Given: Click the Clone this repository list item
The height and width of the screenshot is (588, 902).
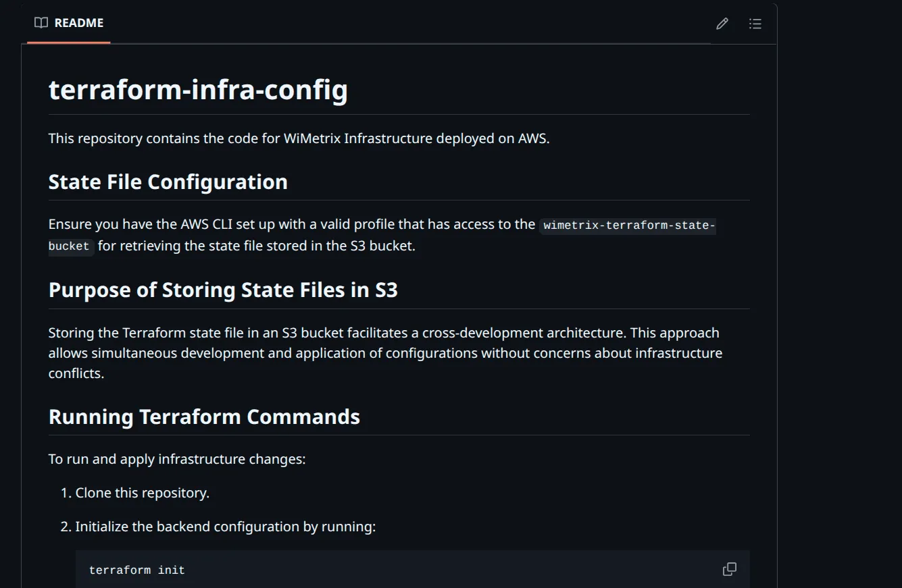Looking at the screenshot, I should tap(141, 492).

--

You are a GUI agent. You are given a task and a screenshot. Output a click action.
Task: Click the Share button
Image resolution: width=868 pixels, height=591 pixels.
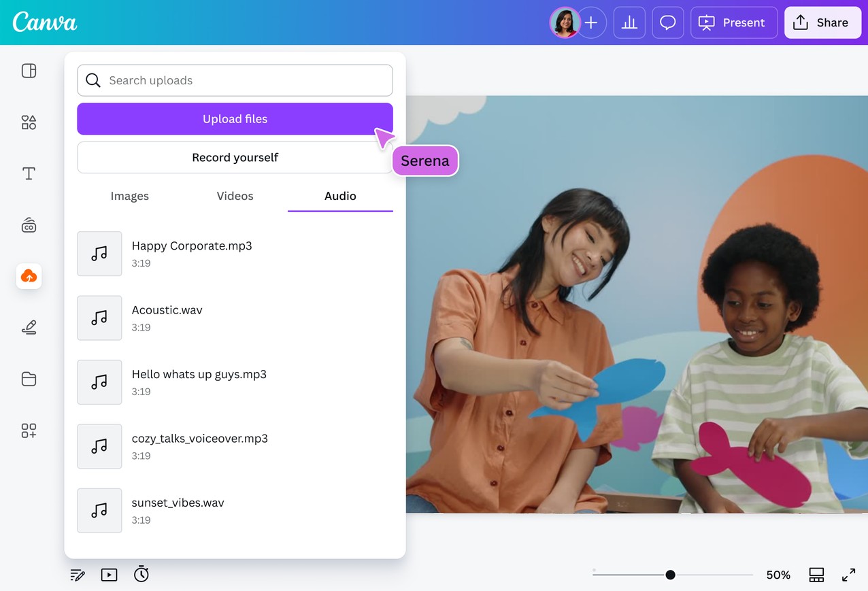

About this task -> With the first line being the one containing "Task: Click the Share button" and the last line the one containing "Image resolution: width=868", transcribe exactly the lines above that fall in that range.

Reply ->
Task: Click the Share button
Image resolution: width=868 pixels, height=591 pixels.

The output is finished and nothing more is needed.